15-4 Revealing Hidden Structure in Elemental XRF Datasets with Unsupervised Non-Negative Matrix Factorization
Session: Integrated Digital Workflows in Geoscience: Mapping, Marine Exploration, and Machine Learning
Presenting Author:
Jeffrey PietrasAuthors:
Pietras, Jeffrey Todd1, Kelley, Mari K.2, Rust, Tyler Jacob3(1) Binghamton University, Binghamton, , (2) US Army Corps of Engineers, Geotechnical Engineering and Geosciences Branch, , (3) San Francisco, ,
Abstract:
Large elemental concentration datasets collected by portable XRF (pXRF) spectrometers are now commonplace, including applications to core analysis, outcrop studies, soil and environmental surveys, and more. These datasets are explored using elemental abundance and elemental ratio logs and bivariate or multivariate cross-plots to identify trends, correlations, and compositional groupings. While these approaches are powerful and intuitive, they often struggle to disentangle overlapping geochemical signals when multiple mineral phases or sources contribute to a sample. Here, we apply unsupervised non-negative matrix factorization (NMF) as a complementary, data-driven approach that decomposes multivariant datasets into a limited number of interpretable compositional factors and their sample-specific contributions.
To rigorously test the interpretability of this approach, we constructed a controlled dataset composed of mixtures with known endmembers.

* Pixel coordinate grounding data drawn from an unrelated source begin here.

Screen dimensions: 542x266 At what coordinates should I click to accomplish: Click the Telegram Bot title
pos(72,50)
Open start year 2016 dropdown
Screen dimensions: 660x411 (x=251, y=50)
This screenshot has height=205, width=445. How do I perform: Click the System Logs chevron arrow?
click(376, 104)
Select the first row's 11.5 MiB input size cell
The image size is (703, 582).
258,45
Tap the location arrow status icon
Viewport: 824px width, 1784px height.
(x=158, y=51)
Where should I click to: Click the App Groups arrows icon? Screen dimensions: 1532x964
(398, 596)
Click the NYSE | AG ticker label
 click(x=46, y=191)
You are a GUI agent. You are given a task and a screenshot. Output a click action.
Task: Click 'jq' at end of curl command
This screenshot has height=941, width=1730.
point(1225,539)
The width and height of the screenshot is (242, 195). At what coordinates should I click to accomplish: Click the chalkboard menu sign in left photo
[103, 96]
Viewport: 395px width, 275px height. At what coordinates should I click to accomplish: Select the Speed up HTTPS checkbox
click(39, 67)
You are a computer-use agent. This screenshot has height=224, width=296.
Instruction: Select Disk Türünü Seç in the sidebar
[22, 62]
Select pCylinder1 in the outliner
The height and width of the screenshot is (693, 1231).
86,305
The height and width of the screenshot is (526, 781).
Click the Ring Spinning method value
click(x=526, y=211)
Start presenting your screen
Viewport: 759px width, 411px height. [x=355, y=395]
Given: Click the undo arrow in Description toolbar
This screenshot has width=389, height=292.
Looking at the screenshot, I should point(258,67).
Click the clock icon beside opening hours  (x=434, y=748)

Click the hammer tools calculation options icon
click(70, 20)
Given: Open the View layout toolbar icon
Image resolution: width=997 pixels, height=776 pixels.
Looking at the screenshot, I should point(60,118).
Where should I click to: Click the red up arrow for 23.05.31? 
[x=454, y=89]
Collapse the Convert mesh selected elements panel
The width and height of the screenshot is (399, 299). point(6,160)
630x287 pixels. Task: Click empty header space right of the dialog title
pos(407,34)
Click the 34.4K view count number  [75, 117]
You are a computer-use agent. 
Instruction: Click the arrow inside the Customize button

Eight natural earth powders used as pigments for painting were characterized using pXRF spectroscopy for elemental composition and XRD with Rietveld refinement for mineralogical composition. They were then combined into binary mixtures of known proportions, yielding 112 samples. A painting was created using unquantified mixtures of the eight endmembers, allowing factor contribution maps to be examined in a spatial context. Linseed oil was used as a binder because pXRF spectrometers cannot detect organic compounds, minimizing elemental contamination. The binary mixtures and a 3 mm-spaced grid of 50 by 40 measurements (2,000 points) across the painting were analyzed by pXRF and combined with the endmembers into a 2,120-sample matrix containing 18 elemental concentrations per sample.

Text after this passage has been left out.